***** Texte support *****
En cinq ans, une cinquantaine d’élections affectées par des restrictions d’Internet

L’ampleur des fermetures d’Internet pendant la pandémie est tout aussi troublante. En 2020, au moins 155 coupures d’Internet ou ralentissements intentionnels de l’accès à Internet ont été signalés dans 29 pays. Entre 2016 et 2021, 52 élections ont été affectées par des coupures et un accès limité à internet.

Un rapport du Haut-Commissariat sur cette question, présenté lors de cette session du CDH, souligne que les restrictions d’internet pendant l’urgence sanitaire mondiale sapent l’un des seuls canaux restants pour l’éducation, le travail, la libre expression. Cela met ainsi en danger d’innombrables vies, et des moyens de subsistance.
*****
> Exercices:
1) Modifiez le passage du texte sur les coupures d’Internet qui débute par « Un rapport du » et se termine après « moyens de subsistance. », en remplaçant « libre expression » par « liberté d’expression ».
2) D’après le texte sur les coupures d’Internet, pourquoi les restrictions d’internet pendant l’urgence sanitaire mondiale mettent-elles en danger des vies et des moyens de subsistance ?
3) Selon le texte sur les coupures d’Internet, combien d’élections ont été affectées par des coupures et un accès limité à internet entre 2016 et 2021 ?
Répondez en vous fondant uniquement sur le texte sur les coupures d’Internet.
***** Données extraites *****
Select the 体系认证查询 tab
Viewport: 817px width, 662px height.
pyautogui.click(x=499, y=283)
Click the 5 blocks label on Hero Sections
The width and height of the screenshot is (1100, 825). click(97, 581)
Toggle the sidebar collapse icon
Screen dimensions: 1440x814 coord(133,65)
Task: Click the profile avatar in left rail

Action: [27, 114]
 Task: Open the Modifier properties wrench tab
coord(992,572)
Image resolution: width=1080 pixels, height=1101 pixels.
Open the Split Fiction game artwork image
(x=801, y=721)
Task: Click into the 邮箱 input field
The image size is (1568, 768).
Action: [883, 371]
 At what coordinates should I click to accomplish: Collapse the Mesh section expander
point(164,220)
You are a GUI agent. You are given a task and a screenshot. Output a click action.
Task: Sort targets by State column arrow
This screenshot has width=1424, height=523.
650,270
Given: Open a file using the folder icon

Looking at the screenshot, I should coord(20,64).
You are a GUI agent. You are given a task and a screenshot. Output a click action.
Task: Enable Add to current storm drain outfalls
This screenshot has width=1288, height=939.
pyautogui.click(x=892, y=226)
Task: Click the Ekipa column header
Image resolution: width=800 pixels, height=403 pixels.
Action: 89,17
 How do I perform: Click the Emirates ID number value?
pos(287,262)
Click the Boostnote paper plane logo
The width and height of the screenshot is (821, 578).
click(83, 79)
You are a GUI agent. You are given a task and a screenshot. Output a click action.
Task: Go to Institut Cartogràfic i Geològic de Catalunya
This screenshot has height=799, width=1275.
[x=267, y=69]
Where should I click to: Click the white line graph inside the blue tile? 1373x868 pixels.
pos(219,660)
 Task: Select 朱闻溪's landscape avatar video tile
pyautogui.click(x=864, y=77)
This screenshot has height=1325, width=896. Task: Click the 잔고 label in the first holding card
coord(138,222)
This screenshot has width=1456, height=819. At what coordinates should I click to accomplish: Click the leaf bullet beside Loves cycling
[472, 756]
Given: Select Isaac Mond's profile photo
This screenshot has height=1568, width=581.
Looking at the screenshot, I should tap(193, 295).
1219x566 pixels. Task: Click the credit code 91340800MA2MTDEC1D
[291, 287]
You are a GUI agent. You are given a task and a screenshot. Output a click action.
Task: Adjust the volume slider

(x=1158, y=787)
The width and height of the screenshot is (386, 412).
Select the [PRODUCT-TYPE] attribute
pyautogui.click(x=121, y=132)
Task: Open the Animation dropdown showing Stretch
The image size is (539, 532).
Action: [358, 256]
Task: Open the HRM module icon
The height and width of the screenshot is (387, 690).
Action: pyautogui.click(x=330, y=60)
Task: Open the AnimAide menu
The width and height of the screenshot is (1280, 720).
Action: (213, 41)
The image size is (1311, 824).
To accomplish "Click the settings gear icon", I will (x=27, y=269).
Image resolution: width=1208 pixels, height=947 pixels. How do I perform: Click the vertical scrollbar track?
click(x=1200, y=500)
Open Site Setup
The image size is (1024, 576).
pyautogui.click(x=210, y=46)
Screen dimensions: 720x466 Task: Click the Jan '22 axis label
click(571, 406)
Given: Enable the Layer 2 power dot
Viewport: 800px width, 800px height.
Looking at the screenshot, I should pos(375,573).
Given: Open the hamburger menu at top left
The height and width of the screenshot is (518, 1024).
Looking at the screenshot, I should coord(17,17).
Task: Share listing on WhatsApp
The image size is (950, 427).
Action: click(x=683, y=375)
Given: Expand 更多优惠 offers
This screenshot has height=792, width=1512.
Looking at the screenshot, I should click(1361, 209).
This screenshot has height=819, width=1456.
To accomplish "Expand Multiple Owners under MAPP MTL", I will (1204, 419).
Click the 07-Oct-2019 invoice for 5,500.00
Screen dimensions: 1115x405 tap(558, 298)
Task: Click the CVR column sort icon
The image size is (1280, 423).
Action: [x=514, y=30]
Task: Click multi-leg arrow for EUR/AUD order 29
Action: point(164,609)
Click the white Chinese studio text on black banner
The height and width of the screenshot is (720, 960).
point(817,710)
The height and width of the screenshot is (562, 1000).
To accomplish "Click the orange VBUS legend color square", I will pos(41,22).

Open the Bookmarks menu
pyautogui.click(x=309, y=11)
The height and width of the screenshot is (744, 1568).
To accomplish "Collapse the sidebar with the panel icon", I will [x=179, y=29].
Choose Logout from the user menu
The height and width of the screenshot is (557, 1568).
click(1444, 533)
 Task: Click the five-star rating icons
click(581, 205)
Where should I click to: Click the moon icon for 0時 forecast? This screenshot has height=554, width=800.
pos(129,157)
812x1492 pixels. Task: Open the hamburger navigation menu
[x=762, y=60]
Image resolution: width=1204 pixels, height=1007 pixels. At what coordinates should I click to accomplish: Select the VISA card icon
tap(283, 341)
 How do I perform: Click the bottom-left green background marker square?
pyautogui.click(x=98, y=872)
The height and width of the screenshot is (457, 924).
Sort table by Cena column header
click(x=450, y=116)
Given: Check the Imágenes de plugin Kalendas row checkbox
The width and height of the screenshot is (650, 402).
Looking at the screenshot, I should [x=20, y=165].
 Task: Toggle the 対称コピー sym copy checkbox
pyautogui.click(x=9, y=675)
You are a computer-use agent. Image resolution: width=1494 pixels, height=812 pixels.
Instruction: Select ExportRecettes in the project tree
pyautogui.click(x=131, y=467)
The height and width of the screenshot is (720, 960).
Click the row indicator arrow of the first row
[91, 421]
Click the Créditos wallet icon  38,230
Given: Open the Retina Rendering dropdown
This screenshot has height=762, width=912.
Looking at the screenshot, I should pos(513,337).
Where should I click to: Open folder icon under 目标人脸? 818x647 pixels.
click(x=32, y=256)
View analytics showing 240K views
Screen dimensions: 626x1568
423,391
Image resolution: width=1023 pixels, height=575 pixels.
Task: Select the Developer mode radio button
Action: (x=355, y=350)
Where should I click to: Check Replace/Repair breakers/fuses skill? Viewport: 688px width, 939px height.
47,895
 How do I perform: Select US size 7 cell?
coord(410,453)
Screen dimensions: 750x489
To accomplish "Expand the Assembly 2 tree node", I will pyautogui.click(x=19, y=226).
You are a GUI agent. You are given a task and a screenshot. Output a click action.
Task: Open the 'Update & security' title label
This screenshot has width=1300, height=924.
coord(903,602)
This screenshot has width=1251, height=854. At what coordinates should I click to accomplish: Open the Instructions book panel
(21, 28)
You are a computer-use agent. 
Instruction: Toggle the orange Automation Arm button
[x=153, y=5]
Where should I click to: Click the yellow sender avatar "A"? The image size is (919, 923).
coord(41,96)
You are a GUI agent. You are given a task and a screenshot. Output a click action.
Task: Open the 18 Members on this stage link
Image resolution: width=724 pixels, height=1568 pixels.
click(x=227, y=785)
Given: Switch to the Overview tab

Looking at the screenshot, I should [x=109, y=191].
*****
> Réponses aux exercices:
1)
Un rapport du Haut-Commissariat sur cette question, présenté lors de cette session du CDH, souligne que les restrictions d’internet pendant l’urgence sanitaire mondiale sapent l’un des seuls canaux restants pour l’éducation, le travail, la liberté d’expression. Cela met ainsi en danger d’innombrables vies, et des moyens de subsistance.

2) Elles sapent l’un des seuls canaux restants pour l’éducation, le travail et la libre expression.

3) 52 élections.